┌─ Exercise data

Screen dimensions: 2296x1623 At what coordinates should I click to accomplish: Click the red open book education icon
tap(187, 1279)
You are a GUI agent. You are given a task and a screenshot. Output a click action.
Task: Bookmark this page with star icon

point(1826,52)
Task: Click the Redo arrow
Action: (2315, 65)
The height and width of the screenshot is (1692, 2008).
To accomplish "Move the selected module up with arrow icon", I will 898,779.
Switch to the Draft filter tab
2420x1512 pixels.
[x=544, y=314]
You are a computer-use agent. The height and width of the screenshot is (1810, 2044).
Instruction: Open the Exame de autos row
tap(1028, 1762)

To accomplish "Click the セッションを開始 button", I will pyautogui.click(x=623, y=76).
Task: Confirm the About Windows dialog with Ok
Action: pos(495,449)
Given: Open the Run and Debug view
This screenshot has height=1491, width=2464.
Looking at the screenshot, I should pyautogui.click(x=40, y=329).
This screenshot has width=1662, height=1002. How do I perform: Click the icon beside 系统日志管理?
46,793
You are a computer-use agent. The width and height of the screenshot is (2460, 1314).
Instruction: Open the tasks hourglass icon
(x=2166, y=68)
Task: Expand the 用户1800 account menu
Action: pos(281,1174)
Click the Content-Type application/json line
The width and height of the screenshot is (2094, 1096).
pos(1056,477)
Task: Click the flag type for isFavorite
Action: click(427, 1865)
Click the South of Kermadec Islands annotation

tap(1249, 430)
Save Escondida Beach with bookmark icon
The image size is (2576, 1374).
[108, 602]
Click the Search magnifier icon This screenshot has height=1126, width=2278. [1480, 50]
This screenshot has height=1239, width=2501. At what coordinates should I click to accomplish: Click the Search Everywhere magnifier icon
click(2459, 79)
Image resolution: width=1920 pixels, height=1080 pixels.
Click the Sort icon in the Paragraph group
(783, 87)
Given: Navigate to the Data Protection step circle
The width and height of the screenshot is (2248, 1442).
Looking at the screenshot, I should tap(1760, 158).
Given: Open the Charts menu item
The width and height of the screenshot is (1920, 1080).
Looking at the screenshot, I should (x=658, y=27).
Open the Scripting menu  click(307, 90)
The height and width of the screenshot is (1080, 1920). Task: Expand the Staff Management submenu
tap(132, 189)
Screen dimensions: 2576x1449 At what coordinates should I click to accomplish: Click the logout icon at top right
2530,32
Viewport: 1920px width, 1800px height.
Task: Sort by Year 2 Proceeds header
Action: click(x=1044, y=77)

└─

As listed above, the lines from the line with "Click the Content-Type application/json line" to the line with "Open the Scripting" are to be echoed exactly, with both ends included and nothing added.

### Written solution
Click the Content-Type application/json line
The width and height of the screenshot is (2094, 1096).
pos(1056,477)
Task: Click the flag type for isFavorite
Action: click(427, 1865)
Click the South of Kermadec Islands annotation

tap(1249, 430)
Save Escondida Beach with bookmark icon
The image size is (2576, 1374).
[108, 602]
Click the Search magnifier icon This screenshot has height=1126, width=2278. [1480, 50]
This screenshot has height=1239, width=2501. At what coordinates should I click to accomplish: Click the Search Everywhere magnifier icon
click(2459, 79)
Image resolution: width=1920 pixels, height=1080 pixels.
Click the Sort icon in the Paragraph group
(783, 87)
Given: Navigate to the Data Protection step circle
The width and height of the screenshot is (2248, 1442).
Looking at the screenshot, I should tap(1760, 158).
Given: Open the Charts menu item
The width and height of the screenshot is (1920, 1080).
Looking at the screenshot, I should (x=658, y=27).
Open the Scripting menu  click(307, 90)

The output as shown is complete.